As a fellow lit major, I have to ask. How can you hate John Donne? He's hilarious! Poems like "The Flea" and "The Sun Rising" (ha! the pun!) are dirty, dirty, dirty metaphors for sex. I suppose if one has a problem with old poems being all about sex (and in the case of the flea trying to convince the woman to sleep with him) then it could be a chore, but in the cases of Shakespeare's sonnets and Donne's poems, they were often written to someone, sometimes with the intent of insulting them.

Waiting for Godot is so funny and so depressing. But the point of it is to be pointless and that's what makes it so great.

Muffinthraka said:
I failed the year and repeated it at a different college (this time I got Enduring Love, The 3 Victorian Poets and... a play, I forget which one).
The three Victorian poets? Which three? The big three? Which big three? Tennyson? Browning (Elizabeth or Robert)? W.H Auden? Arnold? Yeats? T.S Eliot? Lawrence? Coleridge? Kipling? Keats? Blake? (Though some of these are the Romantics, but reading them is almost essential to understanding the Victorians.) Swineburne?

For the plays did you read Bernard Shaw? Oscar Wilde? Clearly it wasn't Beckett.

I think of the Romantics and the Victorians together because they were thrown at me in one big clump over the course of a very educational semester: English Literature After 1800, a comprehensive look at most of the writers from 1785 to the twentieth century and after. This is one of the pillars of my college's English curriculum, the others being English Literature Before 1800 from Beowulf to Milton, and American Literature. It's a lot of reading, but so very worth it. But if I got three to five hours of reading as homework for my English classes, I considered myself lucky.

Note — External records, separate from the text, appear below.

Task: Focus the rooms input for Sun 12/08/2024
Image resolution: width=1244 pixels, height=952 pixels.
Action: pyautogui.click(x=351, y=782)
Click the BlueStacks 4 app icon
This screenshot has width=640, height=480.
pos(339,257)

In our lower division Shakespeare class covered a different play every two weeks over the course of a four month semester. In upper division we basically do a four hundred page novel a week in classes like the Victorian Novel.

Muffinthraka said:
So it really depends what you get given to read (it get's worse at uni, you get a reading list several pages long.
BTW I'm an avid reader (I've just finished "The Girl who kicked the Hornets' Nest").
It's college, long reading lists are to be expected. The thing I love about literature is that different works build off each other. It's fun and interesting to see the effect that Marlowe had on Shakespeare and Shakespeare had on everyone else. Especially Ben Johnson, whose plays were more violent and bloody than Shakespeare's ever were (and Shakespeare had cannibalism!). When put into a historical context, literature becomes a fascinating venue into the minds and culture of those long dead. In many ways, it allows us to experience the world as they perceived it and the way it was used to challenge political norms, societal norms, gender roles, dictators, tyrants, or on the other hand support them.

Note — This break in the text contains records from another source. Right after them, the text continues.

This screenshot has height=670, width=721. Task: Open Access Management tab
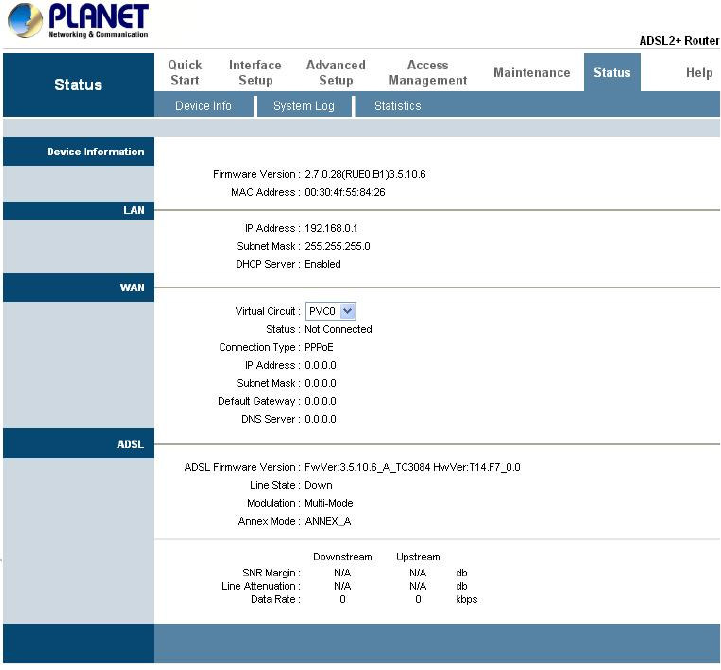tap(428, 72)
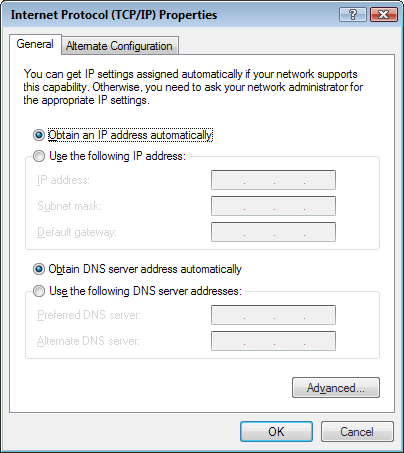
Task: Open the Advanced settings button
Action: click(336, 388)
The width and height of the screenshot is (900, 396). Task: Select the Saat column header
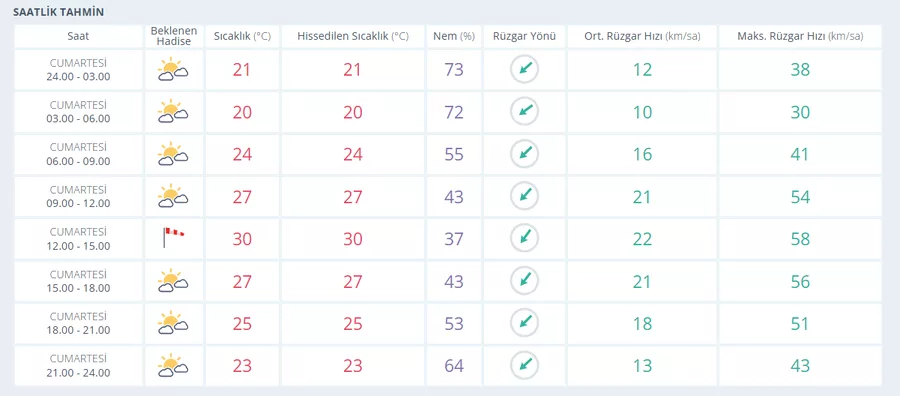78,36
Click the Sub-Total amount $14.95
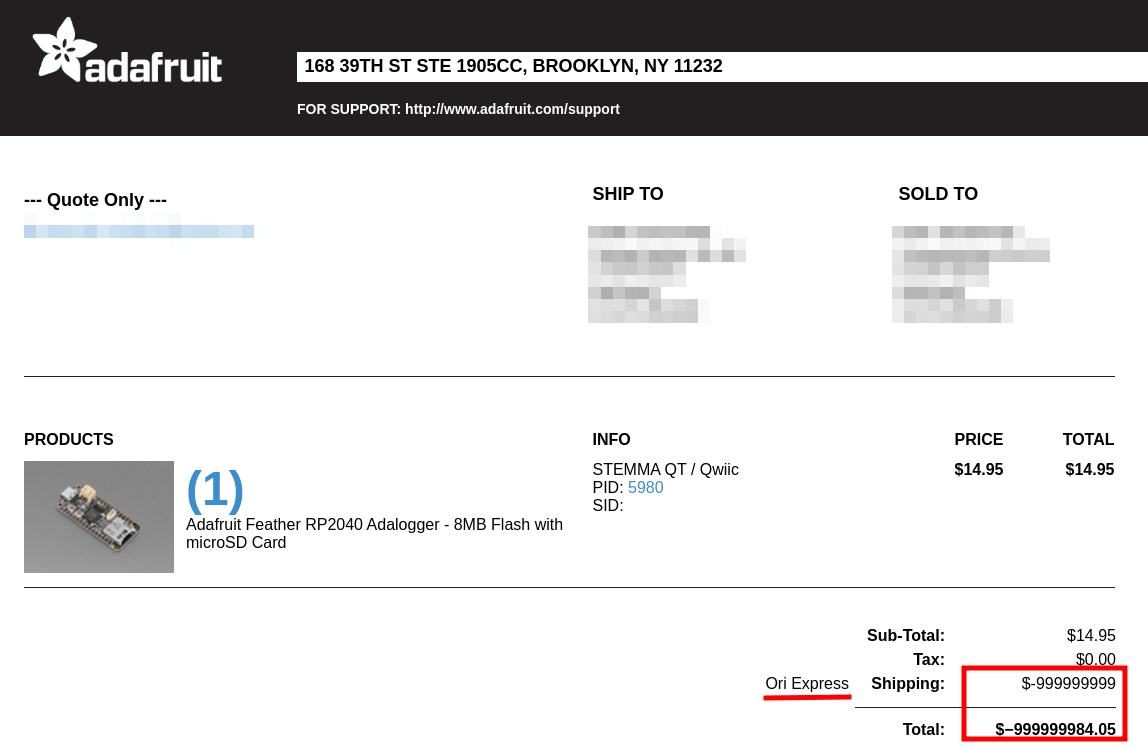 (x=1090, y=635)
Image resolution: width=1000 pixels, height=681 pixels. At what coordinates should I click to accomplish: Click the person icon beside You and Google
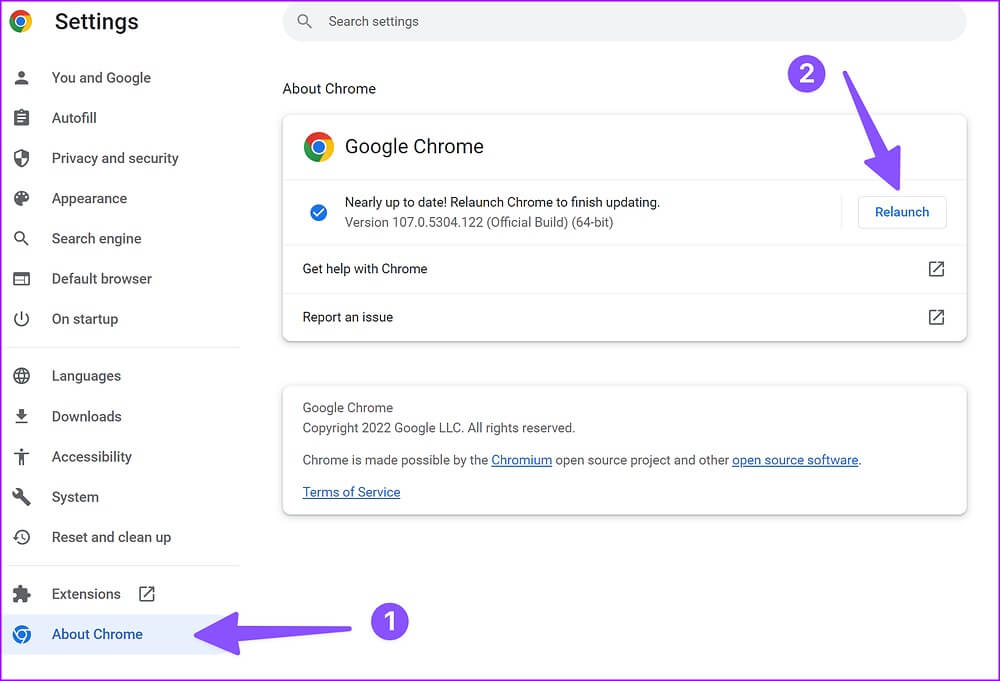[x=21, y=78]
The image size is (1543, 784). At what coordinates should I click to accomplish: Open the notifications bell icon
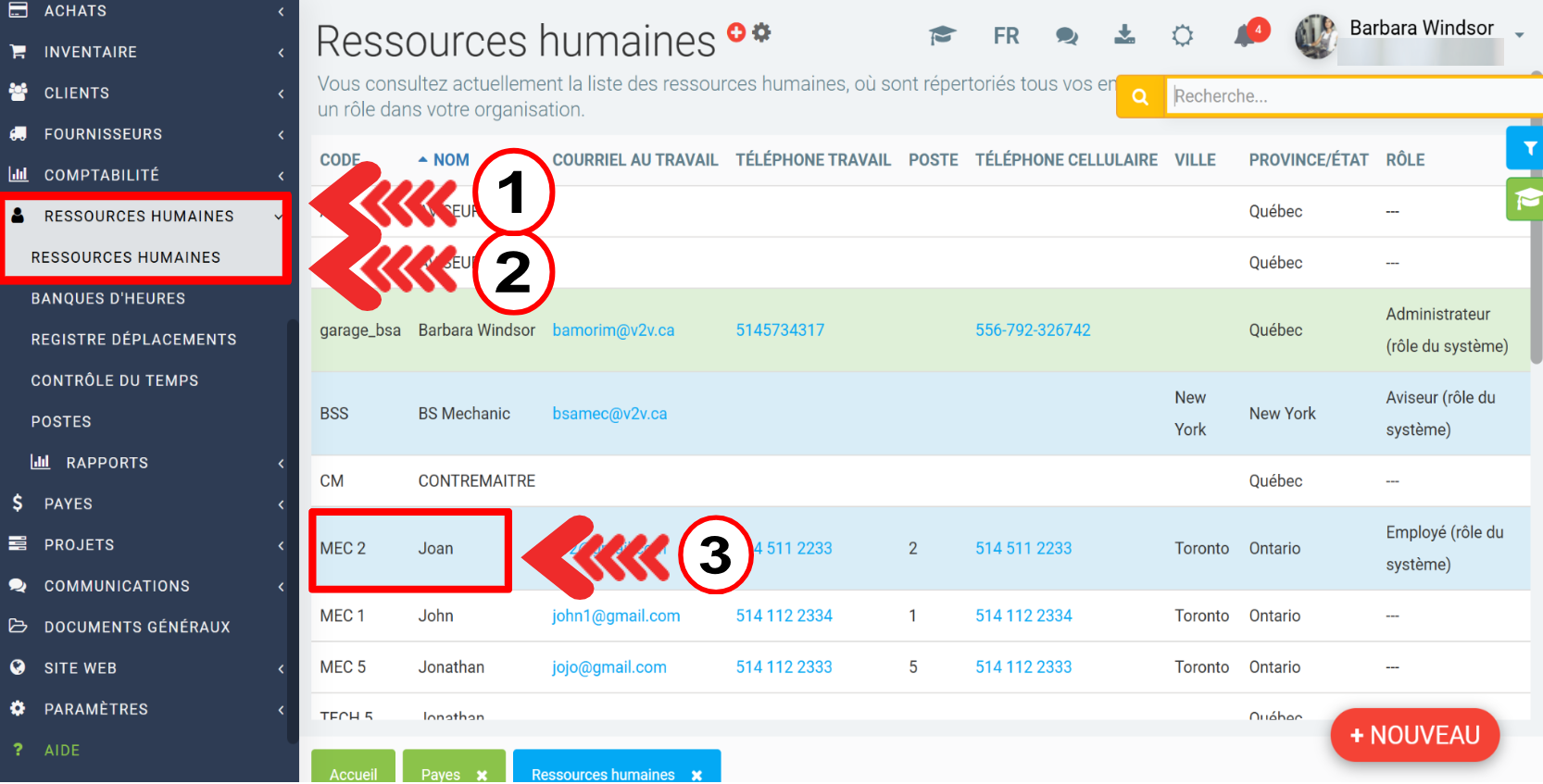pyautogui.click(x=1246, y=36)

Some poetry I love just for the lyric nature of the lines but I can understand how hard it is for High School students to crack open a work that is between a hundred to 2,500 years old. Stories that old should be presented with historical context, if only so that the students can get the jokes. The problem for most students is that they, with the exception of Shakespeare who has something for everyone, aren't the target audience for the works they're reading. And unfortunately, it's one of those cases where Muhammad must go to the mountain. To adjust to the jokes and the subtext for those stories not written in the twentieth century takes time, Shakespeare is like reading a foreign language, and it's time that High School English classes don't have time to give. They often have a lot to cover and they don't have the luxury of breaking it up by time period the way that college does. But lots of literature is by no means stuffy or pretentious (unless we're talking about T.S Eliot, in which case HELL YES! Sanskrit, Greek, Italian, German, Latin, French, obscure literary references, and originally published with no footnotes? Fuck you too. I understand why C.S Lewis hated your guts.)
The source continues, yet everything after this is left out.